「ビットコインの女王」に11年の実刑判決、73億ドル規模の詐欺事件で

「ビットコインの女王」に実刑判決

ロンドンで、「ビットコインの女王」として知られる中国人女性、Zhimin Qian(47歳、別名Yadi Zhang)に対し、11年8か月の実刑判決が下されました。彼女は、55億ポンド(約73億ドル)規模の仮想通貨投資詐欺から得たビットコインの資金洗浄を行った罪に問われています。

この判決は、ロンドン警視庁経済犯罪チームによる7年間にわたる国際的な資金洗浄捜査の結果です。捜査により、Qianが2014年から2017年にかけて中国で12万8千人以上の被害者を出した大規模な詐欺キャンペーンの首謀者であったことが明らかになりました。この捜査はまた、当時数億ポンドの価値があり、現在では約55億ポンドに相当する61,000ビットコインの押収につながり、これは英国史上最大の仮想通貨押収となりました。

事件の背景と手口

Qianは、約13万人の中国人投資家から400億元以上を調達し、100%から300%という高額なリターンを約束する詐欺ネットワークの首謀者でした。彼女はビットコインを「デジタルゴールド」として宣伝し、「ビットコインの女王」という異名を得ました。2017年に彼女のスキームが破綻した後、Qianはすべての収益をビットコインに変換し、偽名を使って英国に逃亡しました。その後、共犯者のJian Wenの助けを借りて、不動産購入を通じて仮想通貨の資金洗浄を試みました。

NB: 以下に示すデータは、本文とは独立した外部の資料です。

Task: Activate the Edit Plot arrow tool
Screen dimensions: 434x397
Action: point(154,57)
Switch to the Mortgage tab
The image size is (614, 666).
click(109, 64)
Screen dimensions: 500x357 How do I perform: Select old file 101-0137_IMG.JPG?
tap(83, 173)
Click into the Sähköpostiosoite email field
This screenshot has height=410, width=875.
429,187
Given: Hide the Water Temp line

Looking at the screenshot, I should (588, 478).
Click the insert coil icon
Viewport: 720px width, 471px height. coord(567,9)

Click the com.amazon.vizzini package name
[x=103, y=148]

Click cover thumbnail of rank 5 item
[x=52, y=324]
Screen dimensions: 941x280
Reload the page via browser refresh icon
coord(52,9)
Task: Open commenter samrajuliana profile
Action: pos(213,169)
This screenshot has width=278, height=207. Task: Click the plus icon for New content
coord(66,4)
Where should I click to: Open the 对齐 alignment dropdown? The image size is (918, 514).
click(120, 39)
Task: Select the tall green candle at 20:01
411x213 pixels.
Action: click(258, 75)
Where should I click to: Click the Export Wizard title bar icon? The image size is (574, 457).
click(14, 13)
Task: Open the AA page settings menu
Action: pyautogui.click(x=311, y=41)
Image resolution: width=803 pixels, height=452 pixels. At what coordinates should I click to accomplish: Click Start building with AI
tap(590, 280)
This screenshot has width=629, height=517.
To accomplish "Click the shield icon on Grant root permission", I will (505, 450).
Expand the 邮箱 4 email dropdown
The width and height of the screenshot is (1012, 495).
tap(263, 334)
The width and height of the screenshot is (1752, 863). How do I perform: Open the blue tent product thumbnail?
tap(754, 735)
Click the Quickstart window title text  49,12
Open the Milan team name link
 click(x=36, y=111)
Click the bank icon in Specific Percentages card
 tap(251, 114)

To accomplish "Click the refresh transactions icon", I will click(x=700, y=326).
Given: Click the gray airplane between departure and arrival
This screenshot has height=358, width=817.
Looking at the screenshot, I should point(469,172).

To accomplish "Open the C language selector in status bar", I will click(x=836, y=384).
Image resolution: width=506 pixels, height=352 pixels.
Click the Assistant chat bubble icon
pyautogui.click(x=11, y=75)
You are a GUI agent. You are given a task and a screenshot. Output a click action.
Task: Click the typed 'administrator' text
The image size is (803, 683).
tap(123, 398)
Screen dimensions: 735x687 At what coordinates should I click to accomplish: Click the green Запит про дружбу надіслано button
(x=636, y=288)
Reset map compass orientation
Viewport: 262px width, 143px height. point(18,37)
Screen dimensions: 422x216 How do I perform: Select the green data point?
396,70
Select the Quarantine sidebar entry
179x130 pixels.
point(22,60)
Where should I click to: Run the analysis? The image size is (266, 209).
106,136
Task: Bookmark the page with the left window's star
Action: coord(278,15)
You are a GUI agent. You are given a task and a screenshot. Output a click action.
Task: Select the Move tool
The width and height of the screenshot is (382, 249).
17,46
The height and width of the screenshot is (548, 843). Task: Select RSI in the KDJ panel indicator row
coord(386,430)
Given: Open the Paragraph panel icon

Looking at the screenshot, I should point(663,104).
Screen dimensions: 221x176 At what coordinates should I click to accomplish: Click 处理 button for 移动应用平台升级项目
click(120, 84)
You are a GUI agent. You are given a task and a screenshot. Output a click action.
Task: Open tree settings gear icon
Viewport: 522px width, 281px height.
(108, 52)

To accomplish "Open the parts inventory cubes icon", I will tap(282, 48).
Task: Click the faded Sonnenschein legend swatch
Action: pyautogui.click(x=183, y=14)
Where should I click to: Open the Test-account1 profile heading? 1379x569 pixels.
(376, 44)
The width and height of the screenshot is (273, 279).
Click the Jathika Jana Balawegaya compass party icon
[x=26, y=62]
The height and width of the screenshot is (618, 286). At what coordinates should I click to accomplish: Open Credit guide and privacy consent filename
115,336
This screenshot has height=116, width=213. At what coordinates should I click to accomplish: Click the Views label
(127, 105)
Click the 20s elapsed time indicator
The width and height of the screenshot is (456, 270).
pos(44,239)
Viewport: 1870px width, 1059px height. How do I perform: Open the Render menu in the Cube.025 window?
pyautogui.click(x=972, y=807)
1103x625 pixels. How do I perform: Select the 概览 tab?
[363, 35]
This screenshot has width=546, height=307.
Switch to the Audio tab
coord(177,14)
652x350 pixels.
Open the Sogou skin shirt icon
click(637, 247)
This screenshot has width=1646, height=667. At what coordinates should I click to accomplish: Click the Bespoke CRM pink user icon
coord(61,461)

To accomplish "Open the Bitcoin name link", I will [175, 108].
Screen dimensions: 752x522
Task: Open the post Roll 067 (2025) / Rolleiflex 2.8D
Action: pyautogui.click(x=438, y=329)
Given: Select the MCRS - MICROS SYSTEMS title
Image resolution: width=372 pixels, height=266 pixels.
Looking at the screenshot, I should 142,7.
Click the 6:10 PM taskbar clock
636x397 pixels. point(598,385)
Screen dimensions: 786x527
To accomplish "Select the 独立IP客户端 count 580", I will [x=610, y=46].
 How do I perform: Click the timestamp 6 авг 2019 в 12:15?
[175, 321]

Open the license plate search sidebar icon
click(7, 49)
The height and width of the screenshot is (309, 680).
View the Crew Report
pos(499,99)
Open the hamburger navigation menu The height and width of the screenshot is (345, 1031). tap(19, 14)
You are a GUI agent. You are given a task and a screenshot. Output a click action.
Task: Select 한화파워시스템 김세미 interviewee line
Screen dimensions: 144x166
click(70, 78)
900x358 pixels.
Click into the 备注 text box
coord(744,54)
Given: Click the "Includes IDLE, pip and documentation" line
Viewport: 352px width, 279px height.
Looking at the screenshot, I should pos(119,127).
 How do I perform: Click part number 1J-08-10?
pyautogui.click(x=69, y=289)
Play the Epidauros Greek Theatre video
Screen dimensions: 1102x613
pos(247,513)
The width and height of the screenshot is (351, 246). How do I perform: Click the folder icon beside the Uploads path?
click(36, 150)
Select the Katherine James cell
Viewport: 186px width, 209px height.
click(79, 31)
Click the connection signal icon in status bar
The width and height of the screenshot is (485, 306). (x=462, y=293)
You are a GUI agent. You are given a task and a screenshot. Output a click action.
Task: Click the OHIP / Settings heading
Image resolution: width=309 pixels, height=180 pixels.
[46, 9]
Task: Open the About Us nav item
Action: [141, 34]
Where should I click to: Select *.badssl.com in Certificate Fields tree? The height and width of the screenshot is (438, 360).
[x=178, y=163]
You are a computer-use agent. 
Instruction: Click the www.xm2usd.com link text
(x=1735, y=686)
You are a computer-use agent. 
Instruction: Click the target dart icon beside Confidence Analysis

詐欺グループの別のメンバーであるSeng Hok Ling(47歳)も、犯罪収益(仮想通貨)の移転の罪で4年11か月の実刑判決を受けました。QianとLingは2024年に逮捕され、仮想通貨ウォレット、暗号化デバイス、現金、金を含む1,100万ポンド(約1,440万ドル)相当の資産が押収されました。Jian Wenも2024年5月22日に、このスキームにおける役割で6年8か月の実刑判決を受けています。

英国史上最大の仮想通貨押収

英国による61,000ビットコイン(73億ドル相当)の押収は、2022年に米国司法省がBitfinexハッキングに関連して押収した94,000ビットコイン(約36億ドル相当)を上回り、史上最大の単一仮想通貨押収となりました。2018年にロンドンでの犯罪資産の実現を試みる情報が寄せられた後、捜査官はQianに対する証拠を構築するために精力的に活動しました。

捜査当局のコメントと今後の展望

ロンドン警視庁経済・サイバー犯罪司令部の責任者であるWill Lyne氏は、「これは我々がこれまでに行った中で最も大規模で複雑な経済犯罪捜査の一つであることは間違いありません。今日の判決は、検察庁、国家犯罪対策庁、中国の法執行機関との緊密な連携なしには不可能でした」と述べました。

Lyne氏はまた、「組織犯罪グループは、深刻な犯罪の収益を移動、隠蔽、投資するために仮想通貨を使用していますが、すべての仮想通貨取引は痕跡を残します。ロンドン警視庁は、そのデジタルな足跡をたどり、資産を特定し、犯罪者を裁くためにパートナーと綿密に協力しています」と強調し、仮想通貨を利用した犯罪に対する継続的な監視と追跡の重要性を示しました。